---------- Input records

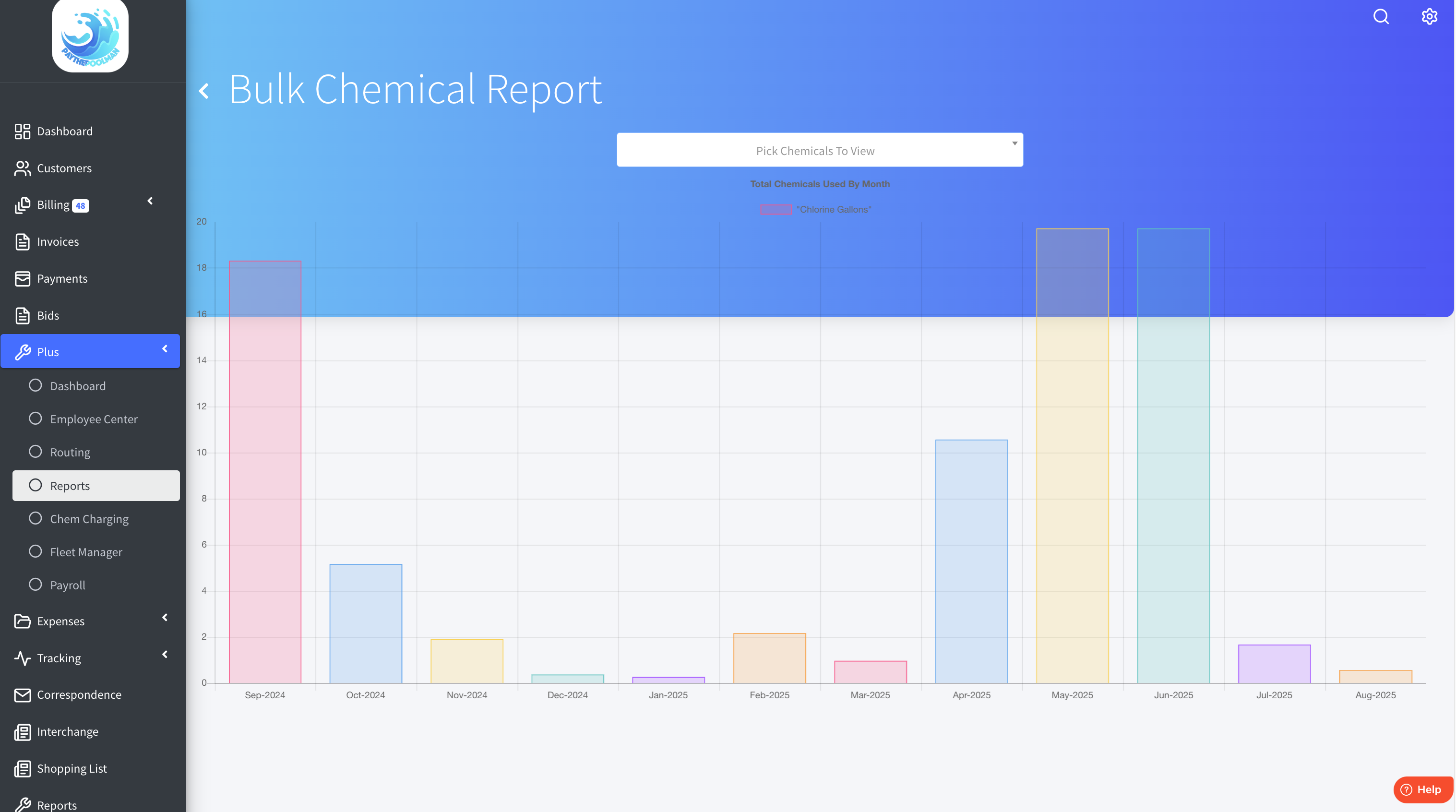Image resolution: width=1456 pixels, height=812 pixels.
Task: Expand the Billing submenu chevron
Action: click(x=150, y=201)
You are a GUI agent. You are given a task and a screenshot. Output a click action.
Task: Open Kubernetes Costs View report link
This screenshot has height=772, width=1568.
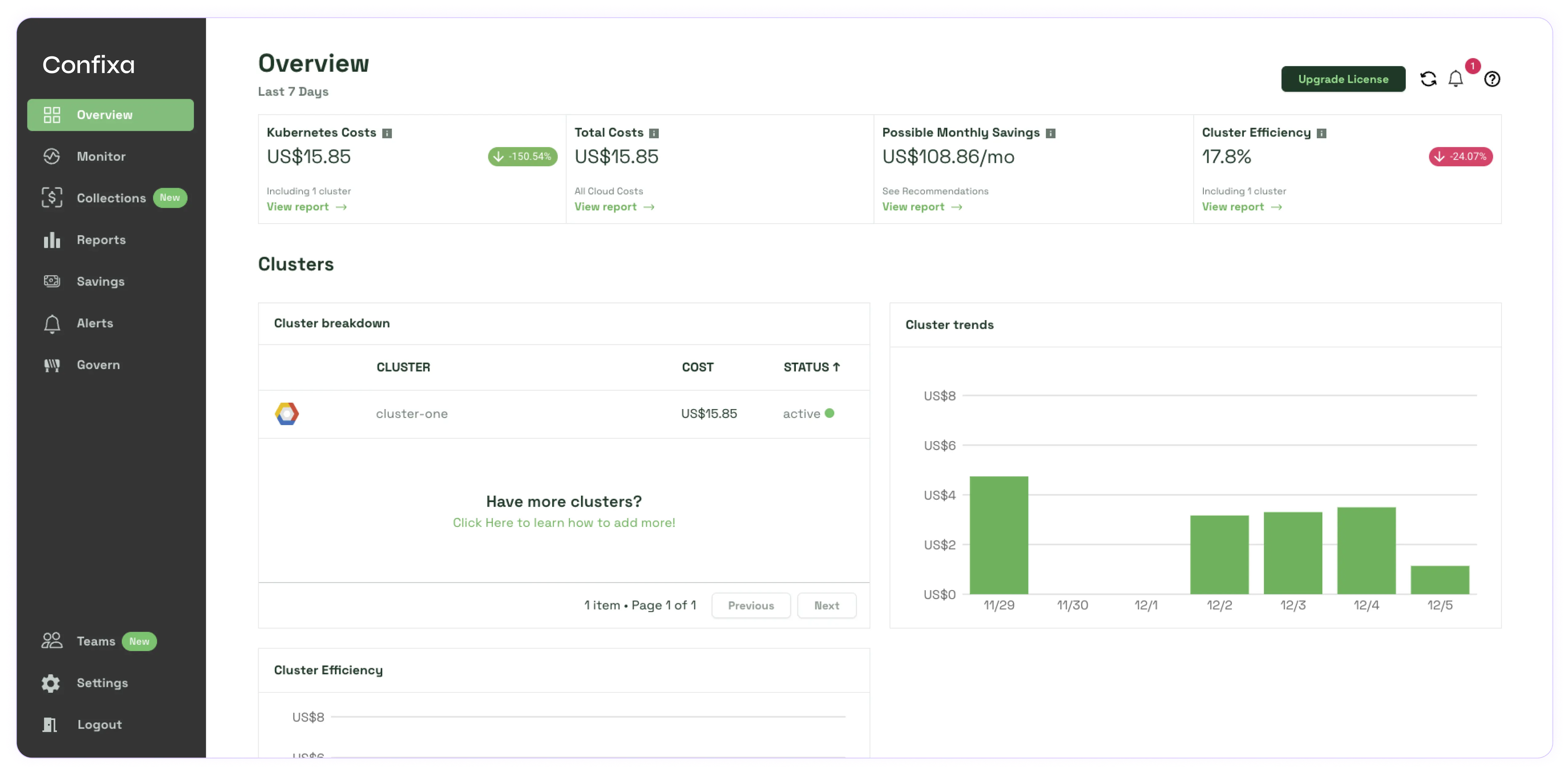(x=306, y=207)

--------------------

Write out exactly the lines from the line holding "You are a GUI" through the last line of the records above, inclusive, and nothing more. Leave out the pictures.

Task answer:
You are a GUI agent. You are given a task and a screenshot. Output a click action.
Task: Open Kubernetes Costs View report link
This screenshot has height=772, width=1568.
(x=306, y=207)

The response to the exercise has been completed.